The first computer-to-computer login does not occur until November 21, 1969, between Stanford and UCLA.

1965 USA The first supercomputer, the Control Data CDC 6600, was developed.
1966 USA Hewlett-Packard entered the general purpose computer business with its HP-2115 for computation, offering power formerly found only in much larger computers. It supported a wide variety of languages, among them ALGOL, BASIC, and FORTRAN.
1966 SRB CER-200 released by Mihajlo Pupin Institute of Serbia
1967 USA Development of programming language Pascal begun, to finish in 1971. Based on ALGOL. Developed by Niklaus Wirth as a pedagogic tool.
1967 USA The floppy disk is invented at IBM by David Noble,

under the direction of Alan Shugart, for use with the System/370. License royalties are paid to Doctor Yoshiro Nakamatsu in Tokyo, who claimed he got the idea for the floppy disk in 1950.

1967 SRB CER-22 – first transistor-based computer created by Mihajlo Pupin Institute of Serbia, SFRY.
1968 USA Intel founded by Robert Noyce and a few friends.
1968 USA Programming language LOGO developed by Seymour Papert and team at MIT.
1968 USA
But what ... is it good for?

—Engineer at the Advanced Computing Systems Division of IBM commenting on the microchip.

9 Dec 1968 USA Douglas Engelbart demonstrates interactive computing,

at the Fall Joint Computer Conference in San Francisco: mouse, on-screen windows, hypertext and full-screen word processing.

1969 USA ARPANET begun by the United States Department of Defense for research into networking.

It is the original basis for what now forms the Internet. It was opened to non-military users later in the 1970s and many universities and large businesses went on-line.

7 Apr 1969 USA The first Request for Comments, RFC 1 published. The RFCs (network working group, Request For Comment) are a series of papers which are used to develop and define protocols for networking; originally the basis for ARPANET, there are now thousands of them applying to all aspects of the Internet.

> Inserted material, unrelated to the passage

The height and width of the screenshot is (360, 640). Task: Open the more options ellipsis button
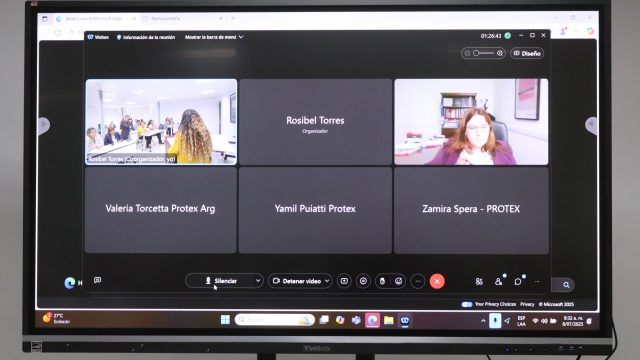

Collectively they document everything about the way the Internet and computers on it should behave, whether its TCP/IP networking or how email headers should be written there will be a set of RFCs describing it.
1969  ? Introduction of the RS-232 (serial interface) standard by EIA (Electronic Industries Association), one of the oldest serial interfaces still in common use today.
1969 USA Data General shipped a total of 50,000 Novas at $8000 each. The Nova was one of the first 16-bit minicomputers and led the way toward word lengths that were multiples of the 8-bit byte. It was first to employ medium-scale integration (MSI) circuits from Fairchild Semiconductor, with subsequent models using large-scale integrated (LSI) circuits. Also notable was that the entire central processor was contained on one 15-inch printed circuit board.

1970s

Date Place Event
Oct 1970 USA First dynamic RAM chip introduced by Intel. It was called the 1103 and had a capacity of 1 K-bit, 1024 bits.
1970 USA Development of UNIX operating system begun.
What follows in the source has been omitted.